### What is required
Every line from the one with "Task: Click the Controllers folder icon" through the end of the entries below should be written out exactly; the pictures should not.

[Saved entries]
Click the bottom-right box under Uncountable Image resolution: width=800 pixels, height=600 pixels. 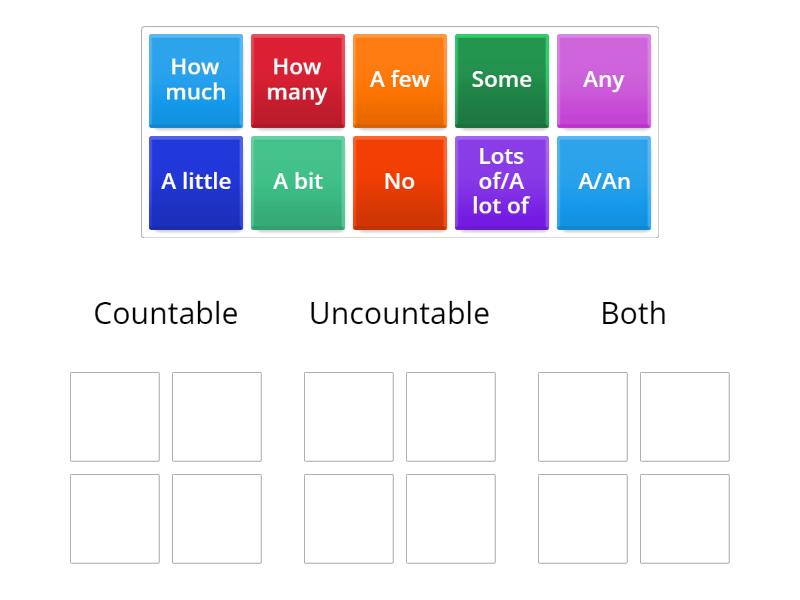pyautogui.click(x=450, y=522)
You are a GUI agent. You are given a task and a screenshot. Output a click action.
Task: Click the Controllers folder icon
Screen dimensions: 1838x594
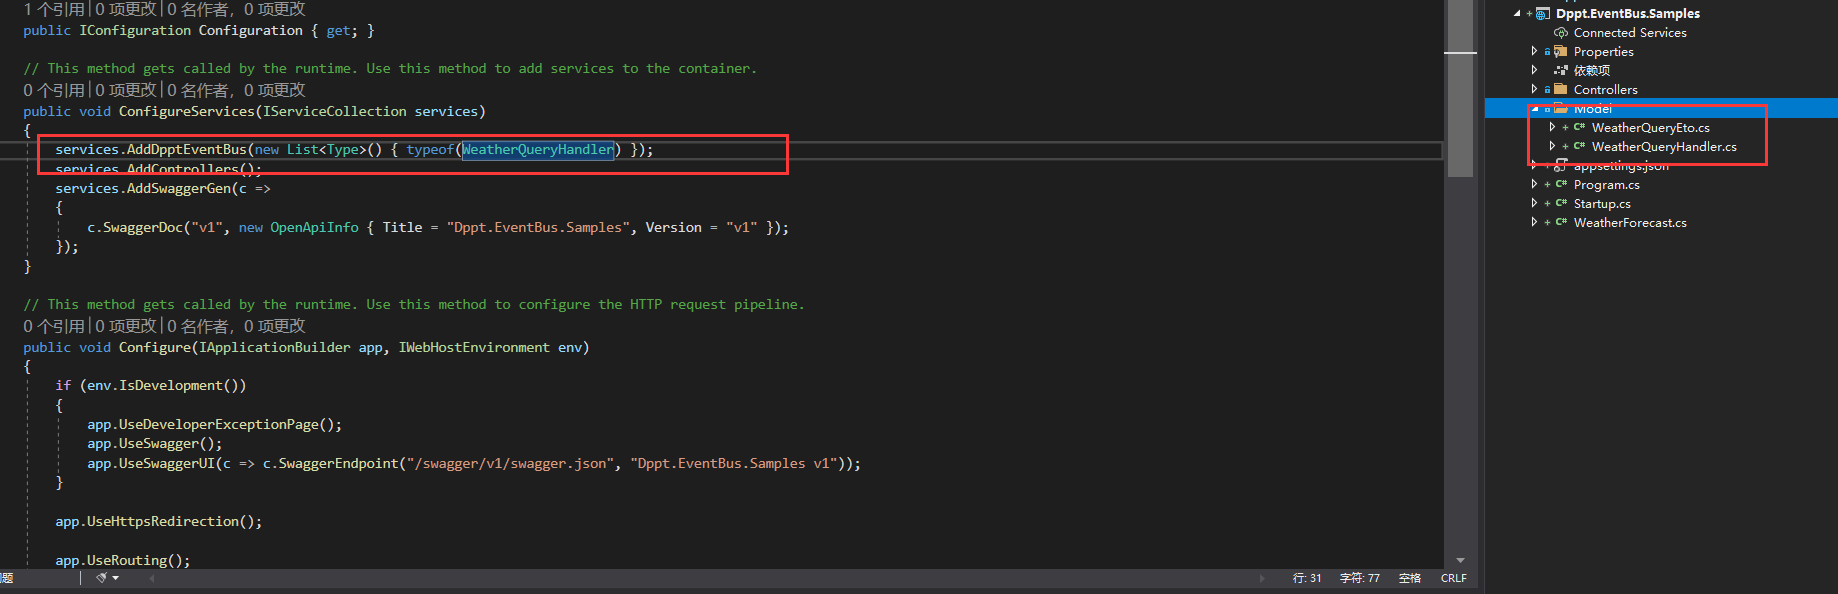coord(1560,90)
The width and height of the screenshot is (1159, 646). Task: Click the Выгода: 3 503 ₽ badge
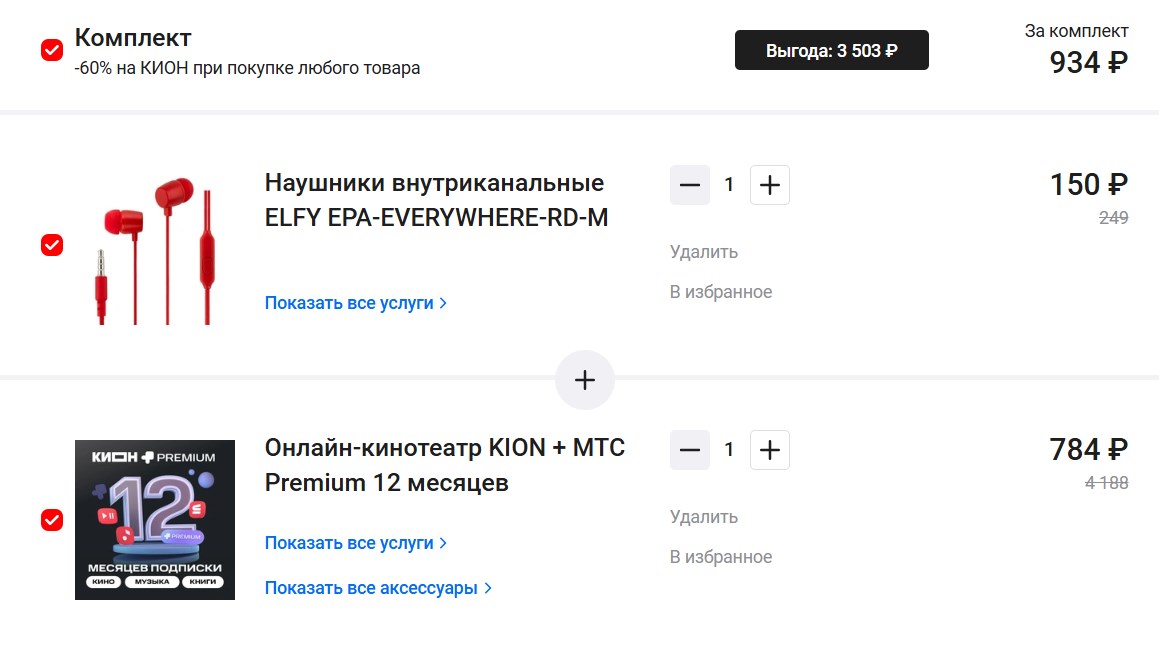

### Answer space
Task: Click the Controllers folder icon
Screen dimensions: 1838x594
coord(1560,90)
The width and height of the screenshot is (1159, 646). Task: Click the Выгода: 3 503 ₽ badge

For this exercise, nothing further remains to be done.